<<<<

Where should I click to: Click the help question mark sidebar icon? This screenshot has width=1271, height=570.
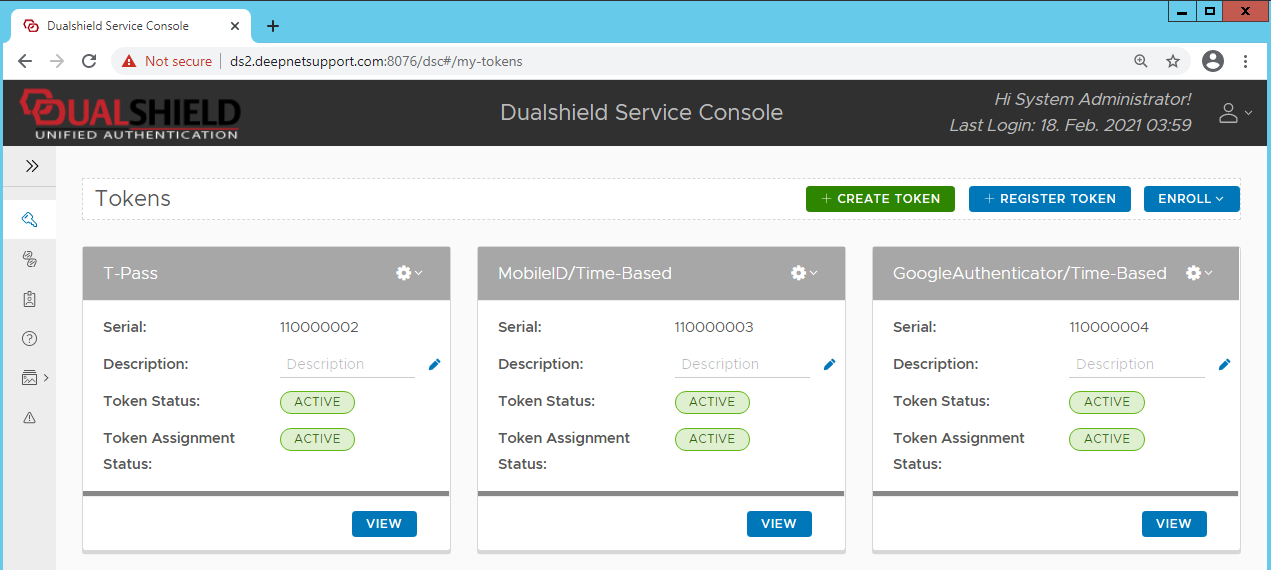(x=29, y=339)
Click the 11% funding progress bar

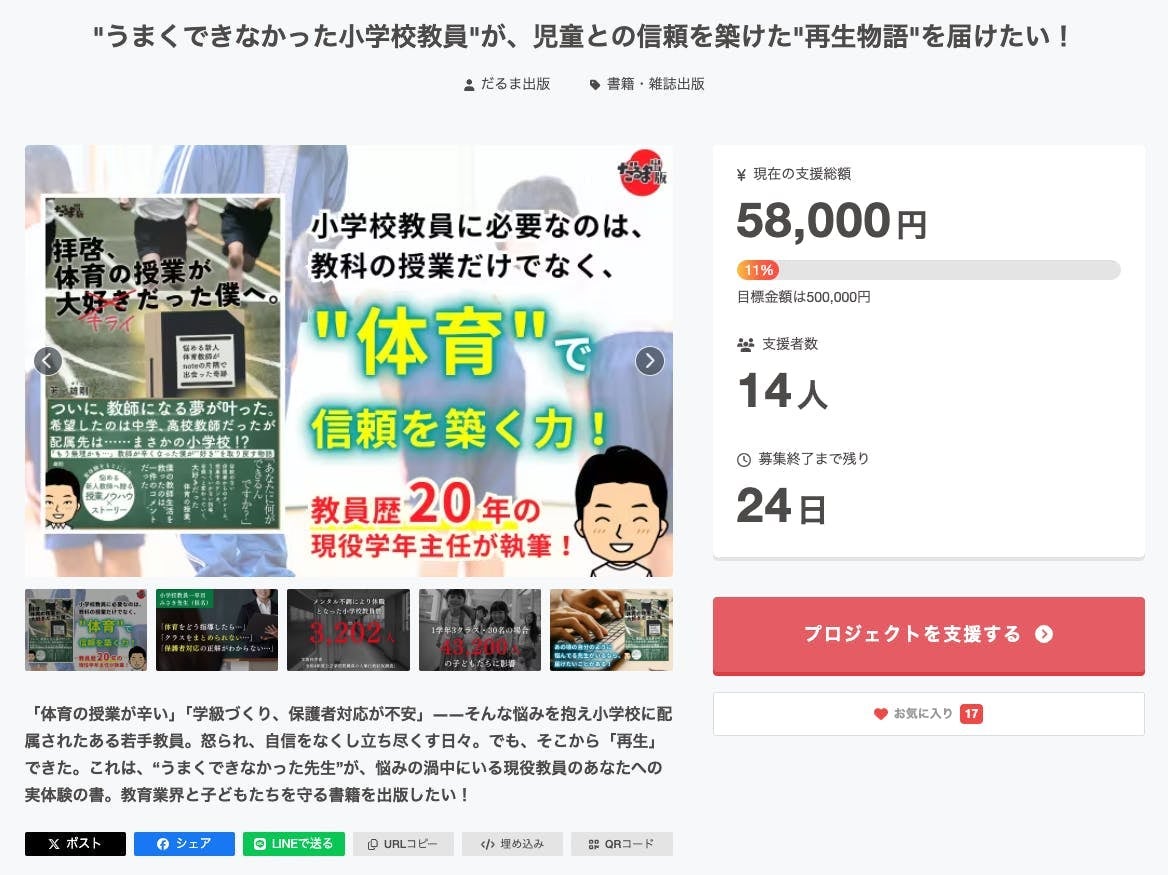pos(928,270)
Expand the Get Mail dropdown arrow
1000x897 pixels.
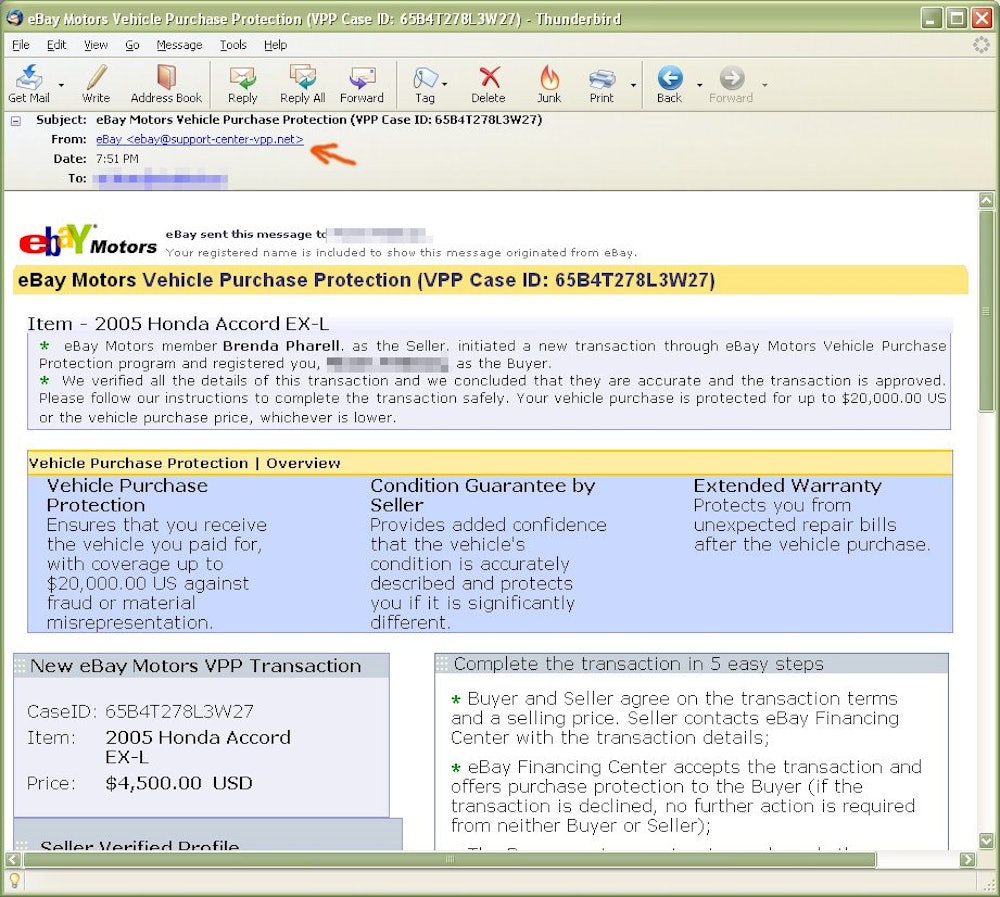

>>>>

• Short exercise
Rewrite the lines with "progress bar" swapped for "progress indicator" and nothing else changed. Leave the pictures out.

• Expected answer
Where should I click to: Click the help question mark sidebar icon? This screenshot has width=1271, height=570.
(x=29, y=339)
Click the 11% funding progress indicator

pos(928,270)
Expand the Get Mail dropdown arrow
1000x897 pixels.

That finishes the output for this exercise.